Original title: Acute vitamin B12 supplementation evokes antidepressant response and alters Ntrk-2

Authors: Charlotte Trautmann, Andreas Bock, Christian A. Hübner from the Institute of Human Genetics at Jena University Hospital; Anja Urbach from the Institute of Neurology at Jena University Hospital; Olivia Engmann from the Institute of Human Genetics at Jena University Hospital and the Laboratory of Neuroepigenetics at the University of Zurich and ETH Zurich

Source: DOI: https://doi.org/10.1016/j.neuropharm.2020.108112

Note: This scientific study is freely accessible to everyone and has been translated into German by me. The emphasis is mine.

What was the study about?

It was investigated whether vitamin B12 supplementation has an effect on depression.

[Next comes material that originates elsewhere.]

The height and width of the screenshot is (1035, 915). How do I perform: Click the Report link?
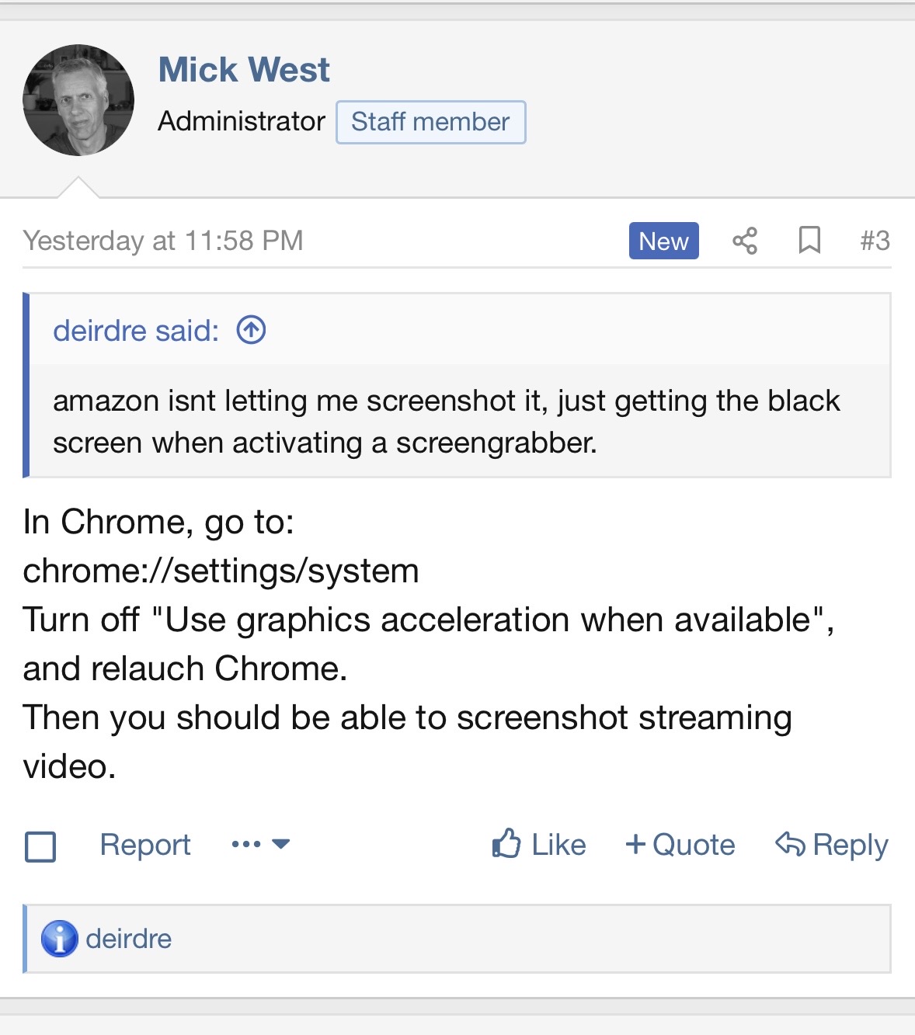click(145, 845)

  • Vitamin B12 reduces DNA methylation in the Ntrk-2 gene in vitro.
  • A single dose of vitamin B12 improves depression-like behavior in mice 24 hours later.
  • Vitamin B12 reverses the effects of stress on the expression of the Ntrk-2 gene in the prefrontal cortex.

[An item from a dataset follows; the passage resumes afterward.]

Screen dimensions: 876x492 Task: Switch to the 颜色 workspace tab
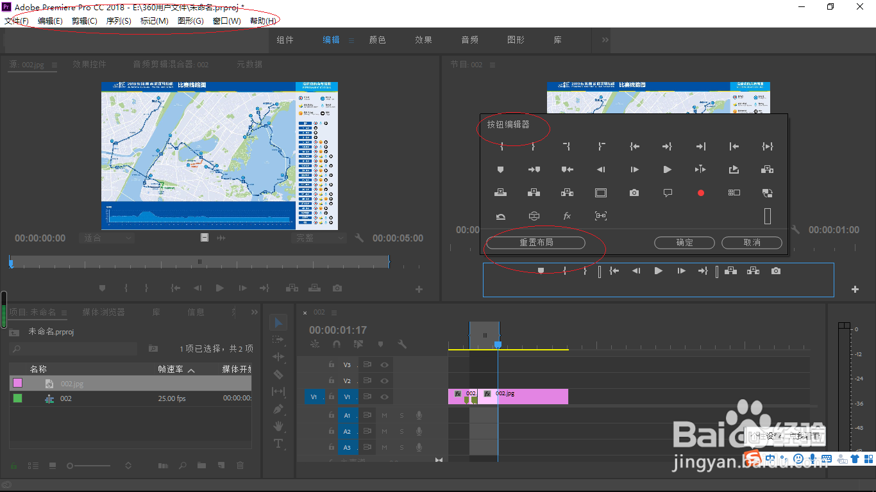coord(378,39)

  • Depression is the most common cause of disability worldwide. Although most research on risk factors focuses on stress, there is also a strong link between dietary factors and depression.
  • Chronic vitamin B12 supplementation can reduce the risk of depression and, in animal models, help to reverse the pro-depressive effects of early childhood stress.
  • However, it is still unclear whether a single acute dose of vitamin B12 is sufficient to induce antidepressant effects at the molecular or behavioral level.
  • Based on pharmacological work and CRISPR-dCas9 epigenome editing in Neuro2A cells, we provide in vitro evidence for a link between vitamin B12, gene expression and DNA methylation of the antidepressant-associated gene Ntrk-2 encoding the BDNF receptor TRKB.
  • Using stress induction protocols in C57Bl/6 J mice in combination with behavioral tests and subsequent molecular tissue analysis , we provide in vivo evidence for antidepressant effects of vitamin B12.
  • Acute supplementation with vitamin B12, but not folic acid, selectively altered DNA methylation and Ntrk-2 gene expression in vitro, although DNA methylation and Ntrk-2 gene expression do not correlate in vivo.
  • Importantly, acute vitamin B12 injection improved several behavioral measures in tests of antidepressant activity while reversing the effects of chronic and acute stress on Ntrk-2 levels in vivo, although causality has not yet been established at this stage.
  • Overall, acute vitamin B12 supplementation can reverse the effects of stress on Ntrk-2 gene expression and improve behaviors associated with depression-like behaviors in mice.
  • Our results encourage further investigation of vitamin B12 supplementation as a novel model for antidepressant action.